Exercise instructions: Copy out and return the lines from the one holding "Click the green Accumulation legend swatch" to the end of the listing below, both included, omitting the pictures.

Supplied records:
-*-*-

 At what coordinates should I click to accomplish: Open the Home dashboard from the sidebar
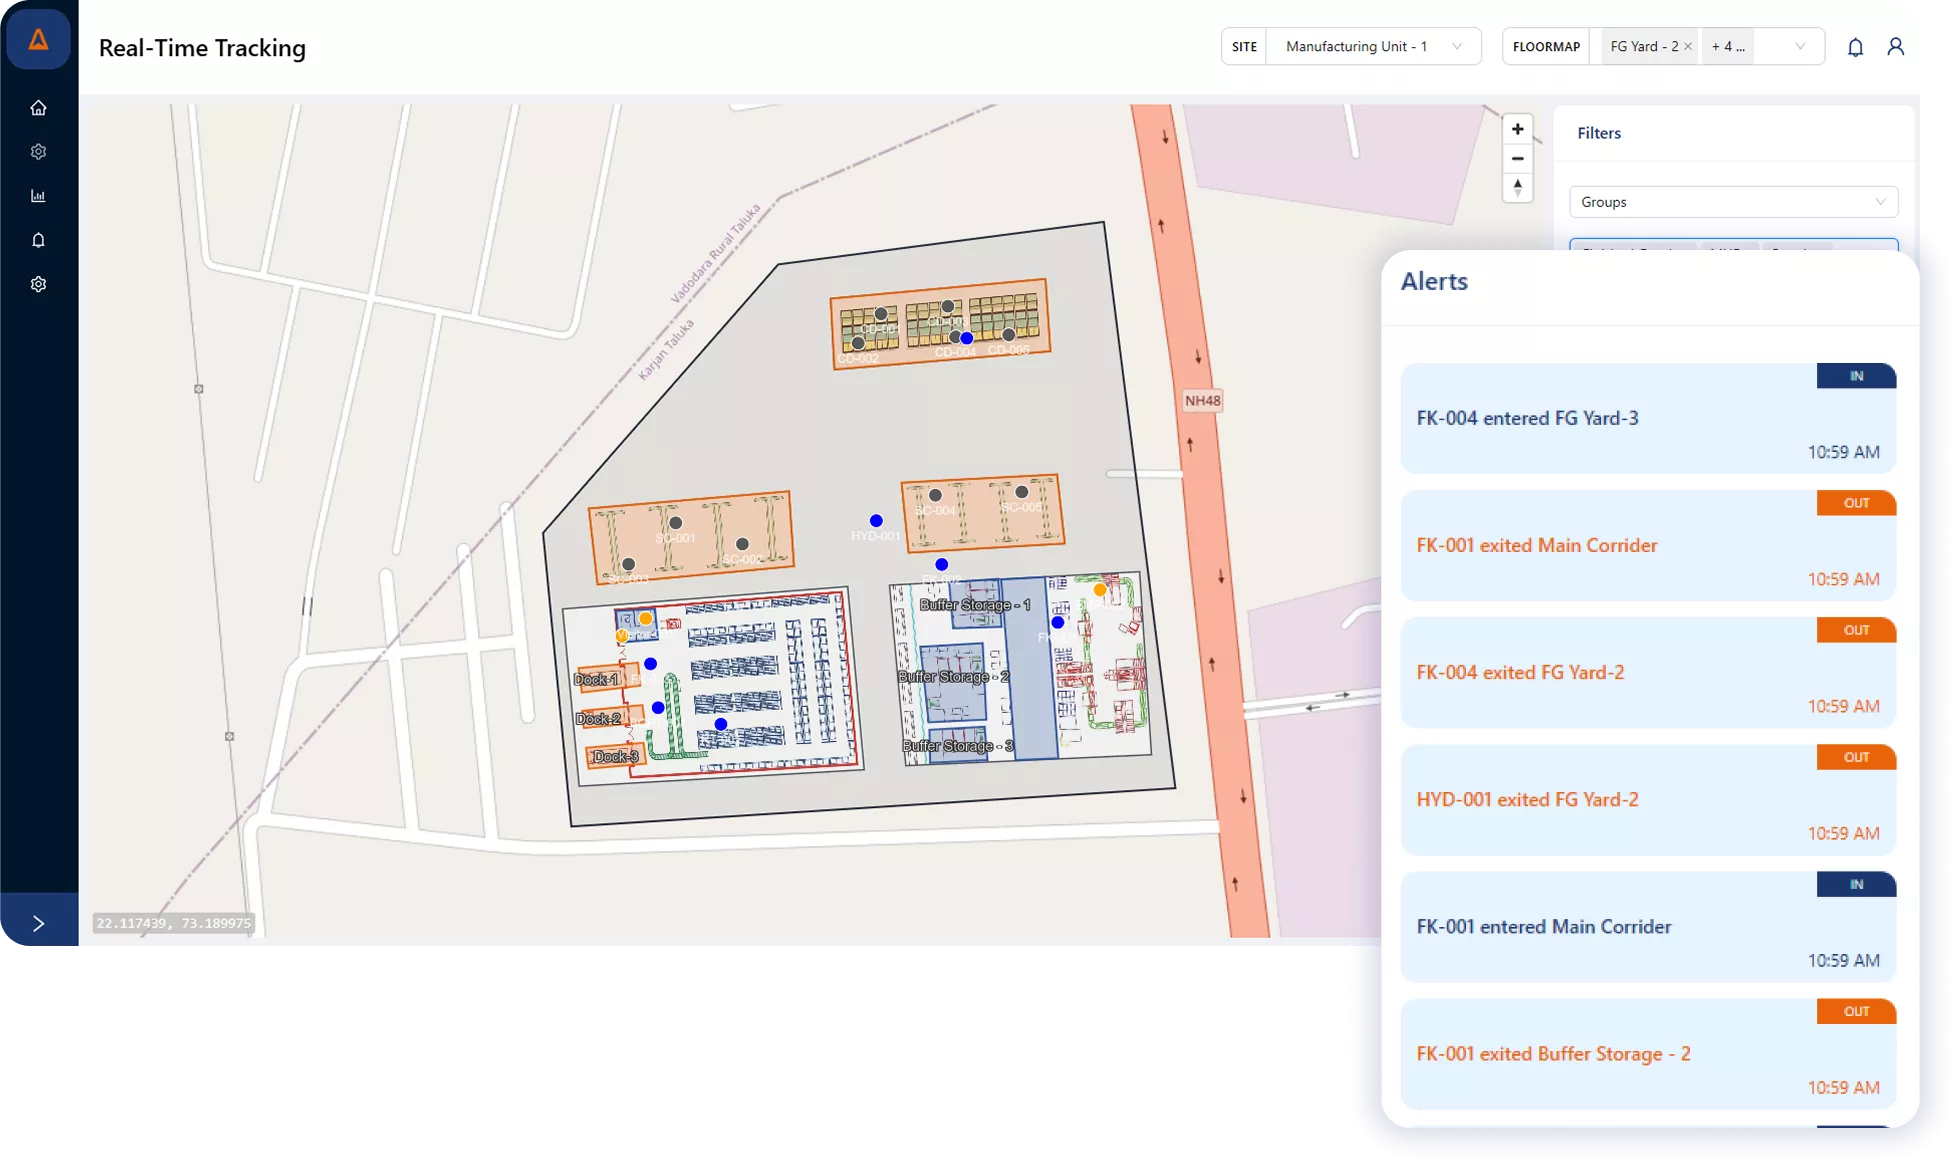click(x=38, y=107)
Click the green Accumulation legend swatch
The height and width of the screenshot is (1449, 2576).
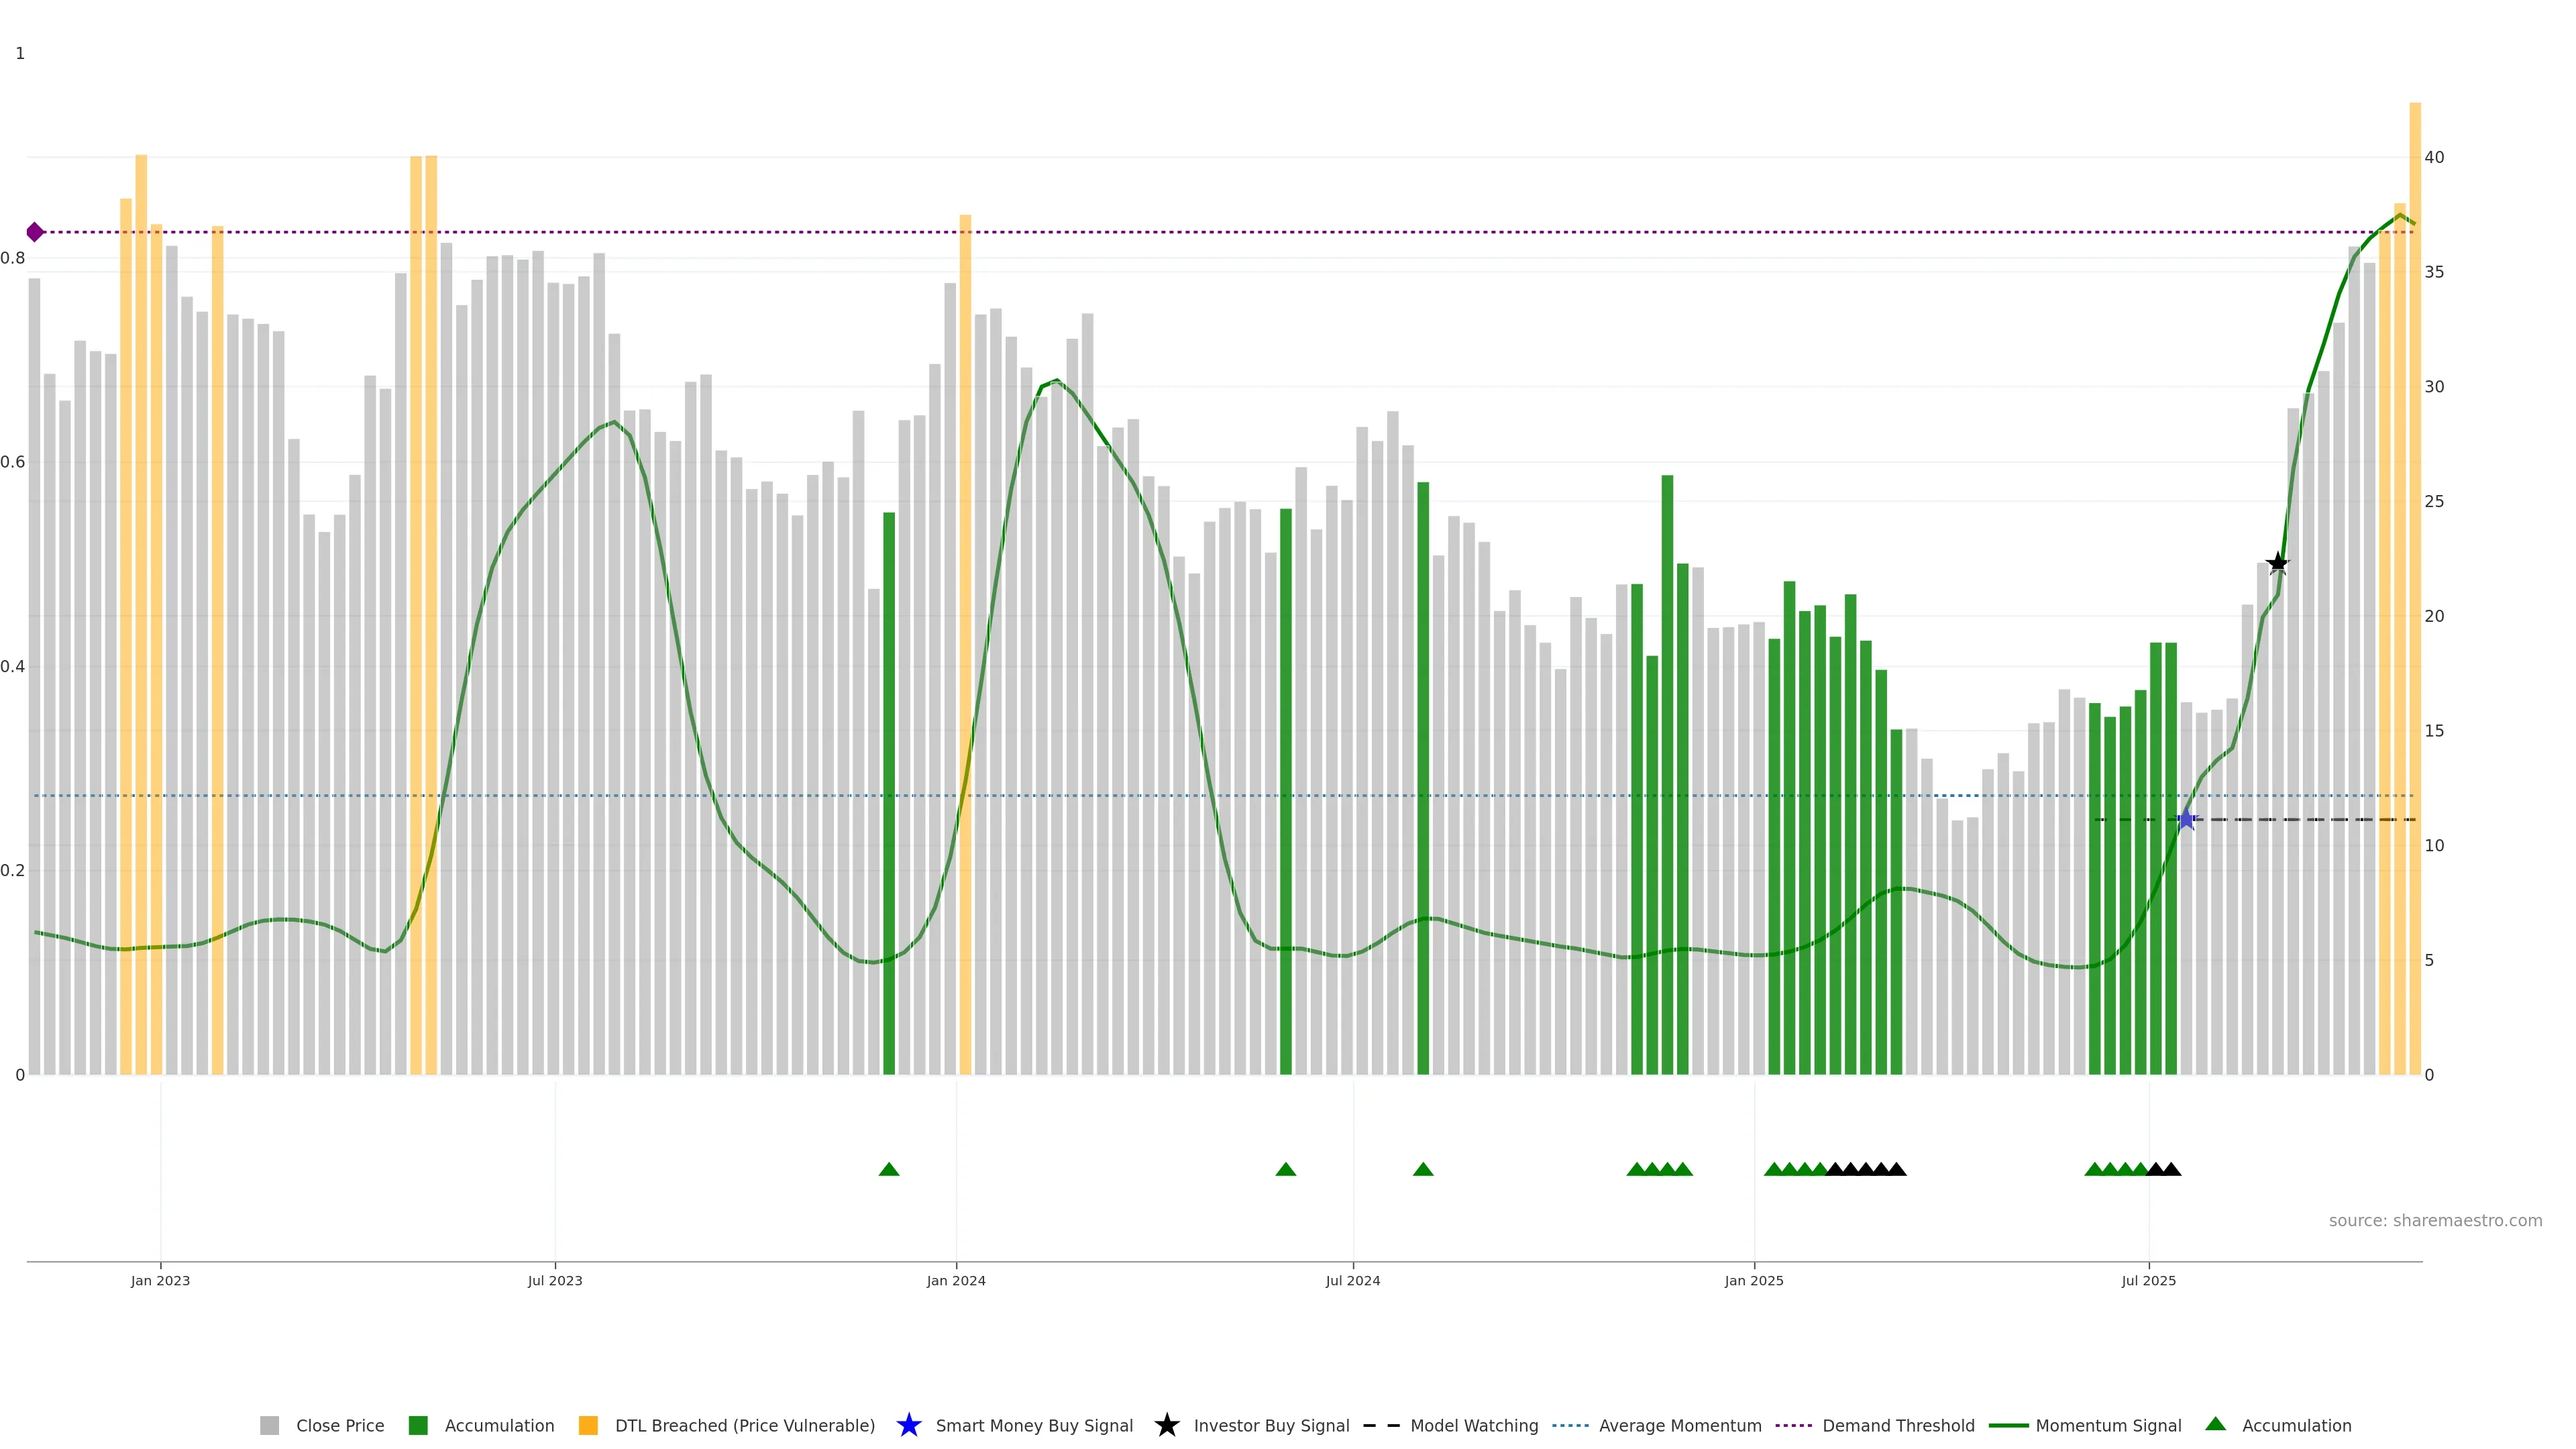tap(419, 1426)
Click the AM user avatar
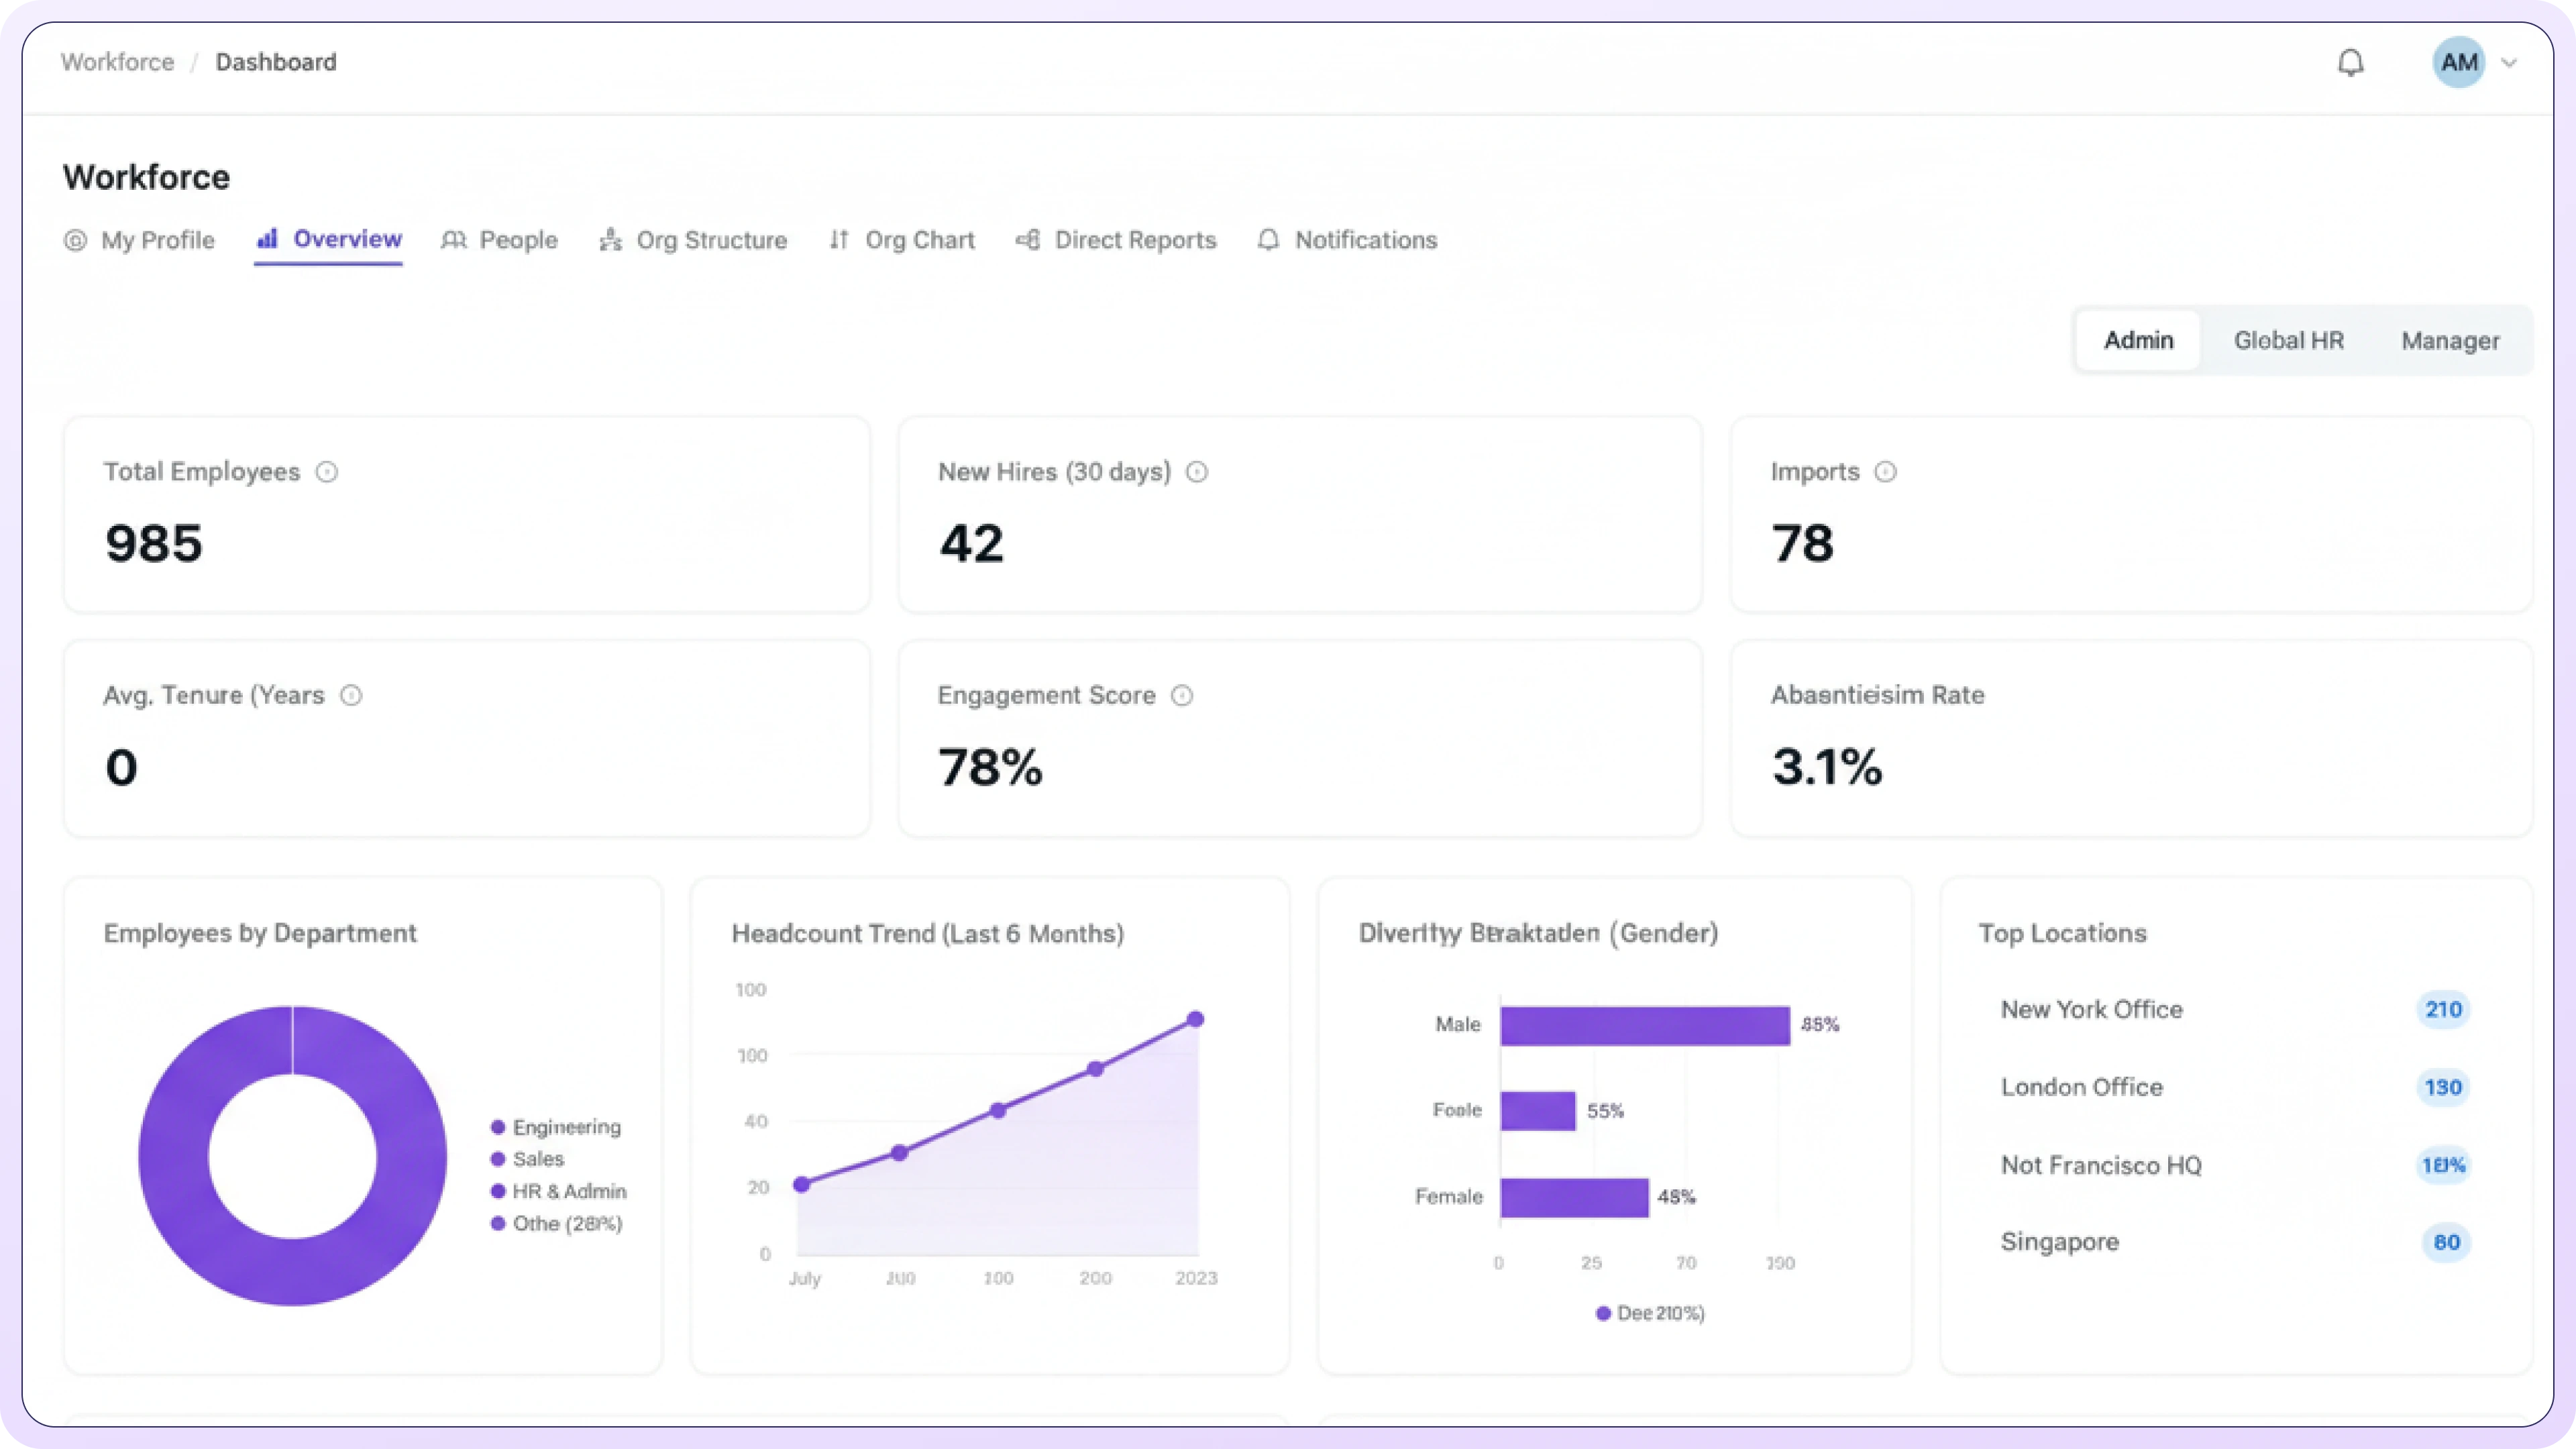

-*-*-

Solution for this task:
Click the green Accumulation legend swatch
The height and width of the screenshot is (1449, 2576).
tap(419, 1426)
Click the AM user avatar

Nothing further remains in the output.